Making the buttocks solid in backbends is healthy. However, none of these four concomitant actions is useful. If these four actions occurred in an advanced backbend, the knees would splay out, the weight would roll to the sides of the feet, and there might well be pain around the lumbosacral or sacroiliac joints. For this reason, some teachers tell students not to tighten the buttocks in backbends.
However, I suggest that the key to painless practice of backbends lies in making the buttocks firm, but dispensing with the four unneeded actions described above. To do so, we must learn to transform movements made without thought into subtle, sophisticated, and conscious actions. Through this process, we learn not only about the legs in backbends, but about the possibility for precision in all our actions.

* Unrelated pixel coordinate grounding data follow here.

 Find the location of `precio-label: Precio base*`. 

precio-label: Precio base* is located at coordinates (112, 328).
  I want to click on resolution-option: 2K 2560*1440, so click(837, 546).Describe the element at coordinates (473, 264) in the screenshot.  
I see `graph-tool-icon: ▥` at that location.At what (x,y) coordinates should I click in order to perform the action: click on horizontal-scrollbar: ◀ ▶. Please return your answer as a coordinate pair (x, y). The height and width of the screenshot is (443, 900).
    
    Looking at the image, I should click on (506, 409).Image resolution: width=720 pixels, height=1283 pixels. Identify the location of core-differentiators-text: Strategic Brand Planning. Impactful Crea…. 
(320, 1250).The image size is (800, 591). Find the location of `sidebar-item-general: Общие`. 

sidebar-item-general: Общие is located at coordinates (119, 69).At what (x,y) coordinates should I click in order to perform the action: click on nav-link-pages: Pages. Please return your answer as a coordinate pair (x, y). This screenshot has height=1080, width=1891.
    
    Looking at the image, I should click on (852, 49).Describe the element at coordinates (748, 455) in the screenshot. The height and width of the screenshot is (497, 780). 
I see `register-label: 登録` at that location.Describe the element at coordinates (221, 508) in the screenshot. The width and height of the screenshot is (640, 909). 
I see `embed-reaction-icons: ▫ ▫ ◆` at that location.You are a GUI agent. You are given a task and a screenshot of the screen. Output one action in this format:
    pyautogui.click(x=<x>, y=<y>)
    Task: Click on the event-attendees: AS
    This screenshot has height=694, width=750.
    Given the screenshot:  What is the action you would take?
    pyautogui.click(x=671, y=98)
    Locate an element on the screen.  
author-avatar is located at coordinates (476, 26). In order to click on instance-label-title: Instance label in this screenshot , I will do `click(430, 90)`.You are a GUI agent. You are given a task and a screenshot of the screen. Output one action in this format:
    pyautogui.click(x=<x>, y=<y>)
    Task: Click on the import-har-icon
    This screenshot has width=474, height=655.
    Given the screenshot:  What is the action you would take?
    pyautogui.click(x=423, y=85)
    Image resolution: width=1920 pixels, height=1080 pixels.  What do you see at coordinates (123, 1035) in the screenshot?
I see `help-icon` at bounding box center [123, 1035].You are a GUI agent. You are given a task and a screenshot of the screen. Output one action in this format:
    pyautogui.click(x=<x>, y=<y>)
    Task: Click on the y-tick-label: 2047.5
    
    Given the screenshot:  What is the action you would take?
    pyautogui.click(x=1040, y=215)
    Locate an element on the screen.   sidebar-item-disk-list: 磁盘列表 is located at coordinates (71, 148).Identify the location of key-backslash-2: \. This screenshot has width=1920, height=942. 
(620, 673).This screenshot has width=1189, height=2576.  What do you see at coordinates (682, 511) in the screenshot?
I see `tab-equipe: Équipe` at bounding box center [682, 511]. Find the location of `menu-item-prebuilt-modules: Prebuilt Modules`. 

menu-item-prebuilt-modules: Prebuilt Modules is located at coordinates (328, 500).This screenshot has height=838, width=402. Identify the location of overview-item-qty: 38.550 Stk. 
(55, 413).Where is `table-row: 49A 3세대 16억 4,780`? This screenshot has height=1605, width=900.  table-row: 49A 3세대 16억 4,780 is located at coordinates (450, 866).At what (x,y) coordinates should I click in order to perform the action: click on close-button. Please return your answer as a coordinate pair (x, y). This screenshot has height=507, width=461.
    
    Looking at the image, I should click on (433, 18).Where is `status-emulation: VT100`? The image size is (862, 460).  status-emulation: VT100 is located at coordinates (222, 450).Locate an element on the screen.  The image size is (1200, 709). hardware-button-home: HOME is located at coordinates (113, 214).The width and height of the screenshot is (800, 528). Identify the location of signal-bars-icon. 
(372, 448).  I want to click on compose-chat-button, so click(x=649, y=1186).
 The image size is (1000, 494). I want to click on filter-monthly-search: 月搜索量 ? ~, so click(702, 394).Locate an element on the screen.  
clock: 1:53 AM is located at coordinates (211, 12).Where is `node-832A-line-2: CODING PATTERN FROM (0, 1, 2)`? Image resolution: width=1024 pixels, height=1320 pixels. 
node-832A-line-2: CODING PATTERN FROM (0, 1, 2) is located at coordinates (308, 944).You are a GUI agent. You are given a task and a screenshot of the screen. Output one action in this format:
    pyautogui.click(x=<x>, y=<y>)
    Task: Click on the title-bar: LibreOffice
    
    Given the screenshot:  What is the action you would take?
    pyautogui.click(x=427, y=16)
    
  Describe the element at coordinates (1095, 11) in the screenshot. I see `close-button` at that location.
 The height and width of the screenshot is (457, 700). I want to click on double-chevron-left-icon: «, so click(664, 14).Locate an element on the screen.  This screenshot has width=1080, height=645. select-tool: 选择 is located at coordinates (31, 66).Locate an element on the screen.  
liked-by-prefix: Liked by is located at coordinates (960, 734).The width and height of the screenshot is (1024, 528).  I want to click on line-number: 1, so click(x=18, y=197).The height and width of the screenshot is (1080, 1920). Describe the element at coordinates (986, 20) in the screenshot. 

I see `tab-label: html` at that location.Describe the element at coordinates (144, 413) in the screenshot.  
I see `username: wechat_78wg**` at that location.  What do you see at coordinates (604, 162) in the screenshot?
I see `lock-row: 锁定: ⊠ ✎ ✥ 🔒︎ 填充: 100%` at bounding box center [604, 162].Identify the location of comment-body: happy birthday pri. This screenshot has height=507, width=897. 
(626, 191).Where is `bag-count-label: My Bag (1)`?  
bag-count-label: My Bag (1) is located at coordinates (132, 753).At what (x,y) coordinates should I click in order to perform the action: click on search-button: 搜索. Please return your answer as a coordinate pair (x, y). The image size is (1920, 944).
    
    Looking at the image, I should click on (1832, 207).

Try squeezing the buttocks in Mountain again, but this time turn your feet so you become pigeon-toed (the big toes touching and the heels about eight inches apart). Observe that, with the feet in this position, the weight stays on the inner borders of the feet, and the knees roll toward each other. The forward thrust of the thighbones is also minimized, and the inner top back thighs remain well separated. By turning your feet inward, you have created a strong internal rotation of the heads of the femurs (thighbones). Whereas the front thighbones are now moving toward each other, the back thighbones are actually drawn apart at the top, creating freedom in the sacral area.
Now try performing Upward-Facing Dog with the legs in this position. Turn your feet pigeon-toed and press them into a wall (Figure 3). Notice that the buttocks become firm, yet the inner top back thighbones can resist the tendency to squash together.
For the duration of the pose, you should feel a continuous rotation of the thighs, with the right thigh rotating counterclockwise and the left thigh rotating clockwise. As you develop this action, you will feel the knees rolling toward each other, with the inner knees ascending toward the ceiling while the outer knees descend toward the floor.
Thus we have seen again and again that the legs are the anchor of the backbends. They extend backward when everything else moves forward; they become firm as the spine becomes flexible; they turn inward when everything else in the body is opening outward.